Vietnam's rocketing economy seems to have dropped closer to earth, growing just four percent in this year's first half versus the more than seven percent the nation notched on average annually over the last decade. A pile-up of non-performing loans to state-owned enterprises, corruption and inflation appear to have curbed the country's recent ascent.

But amid this pause in the dynamism, one institution is betting that pioneering new biometric technology will ensure that if, as the saying goes, all boats continue to rise, so will the bank's account deposits.

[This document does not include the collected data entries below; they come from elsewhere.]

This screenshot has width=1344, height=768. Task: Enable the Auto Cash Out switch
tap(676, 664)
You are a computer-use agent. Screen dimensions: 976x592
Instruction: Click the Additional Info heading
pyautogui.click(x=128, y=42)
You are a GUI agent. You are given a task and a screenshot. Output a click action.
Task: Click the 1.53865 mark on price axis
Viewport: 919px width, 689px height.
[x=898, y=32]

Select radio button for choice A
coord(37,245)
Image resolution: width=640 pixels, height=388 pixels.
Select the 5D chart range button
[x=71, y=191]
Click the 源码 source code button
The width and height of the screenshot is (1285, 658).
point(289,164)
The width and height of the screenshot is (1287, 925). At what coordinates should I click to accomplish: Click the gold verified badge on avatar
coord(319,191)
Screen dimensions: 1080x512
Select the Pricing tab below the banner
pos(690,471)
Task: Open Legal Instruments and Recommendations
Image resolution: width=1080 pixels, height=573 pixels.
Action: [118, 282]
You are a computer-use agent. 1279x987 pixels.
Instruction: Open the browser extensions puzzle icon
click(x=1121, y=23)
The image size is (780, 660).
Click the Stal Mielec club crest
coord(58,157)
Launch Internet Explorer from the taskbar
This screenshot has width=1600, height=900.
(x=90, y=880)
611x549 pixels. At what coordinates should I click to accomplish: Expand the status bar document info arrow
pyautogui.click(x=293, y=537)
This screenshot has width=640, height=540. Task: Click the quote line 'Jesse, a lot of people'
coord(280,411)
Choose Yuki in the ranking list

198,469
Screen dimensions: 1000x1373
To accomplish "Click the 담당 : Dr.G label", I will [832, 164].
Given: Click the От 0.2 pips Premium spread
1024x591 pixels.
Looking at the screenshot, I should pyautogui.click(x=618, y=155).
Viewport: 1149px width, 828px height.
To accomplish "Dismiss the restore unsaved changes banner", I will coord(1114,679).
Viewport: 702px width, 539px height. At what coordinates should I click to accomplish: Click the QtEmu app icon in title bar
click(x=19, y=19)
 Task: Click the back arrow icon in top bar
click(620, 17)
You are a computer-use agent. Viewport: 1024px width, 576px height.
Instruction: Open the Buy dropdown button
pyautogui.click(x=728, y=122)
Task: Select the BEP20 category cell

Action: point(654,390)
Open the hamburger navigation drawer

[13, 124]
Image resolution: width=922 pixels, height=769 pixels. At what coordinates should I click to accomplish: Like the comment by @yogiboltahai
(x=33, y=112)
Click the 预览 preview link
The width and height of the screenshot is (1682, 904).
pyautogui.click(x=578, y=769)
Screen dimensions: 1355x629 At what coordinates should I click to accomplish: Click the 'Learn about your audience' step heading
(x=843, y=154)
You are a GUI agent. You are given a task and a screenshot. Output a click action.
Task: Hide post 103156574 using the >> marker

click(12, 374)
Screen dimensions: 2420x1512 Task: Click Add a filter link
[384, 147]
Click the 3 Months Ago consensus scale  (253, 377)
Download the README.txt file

Mekong Development Bank (MDB), which has provided banking to rice, vegetable, catfish and crawfish farmers and market traders in the fertile Mekong Delta for the last 20 years, has expanded since 2010 into Vietnam's major cities from Ho Chi Minh City to Hanoi, adding government employees and small- to medium-sized business owners in urban centers to its customer base of about 200,000.

On June 15, the bank launched the nation's first fingerprint-enabled debit card. Actually, the small screens on the 33 NCR SelfServ ATMs that accept MDB's biometric-capable debit cards scan users' thumbprints. A user presses his or her thumb on a scanner on the ATM to access funds and account information. The scanners make sure customers' prints match those held on file at the bank. Temenos provided the biometric feature as a modular upgrade to Temenos' T24 core banking system to which MDB converted in January from an older proprietary system.

Here's how it works: Customers first provide their thumbprints to MDB by visiting a branch to sign up for the service. The customer receives a phone call to come pick up the new card after it arrives at a branch three to five days later. When a user inserts the card at a SelfServ ATM, the customer is offered the choice to activate and forever thereafter access accounts via thumbprint by placing a thumb on the ATM's scanner. Or he or she can use a one-time password that's immediately sent via text message to the customer's mobile phone number that's registered with the bank to set up a PIN to use the card.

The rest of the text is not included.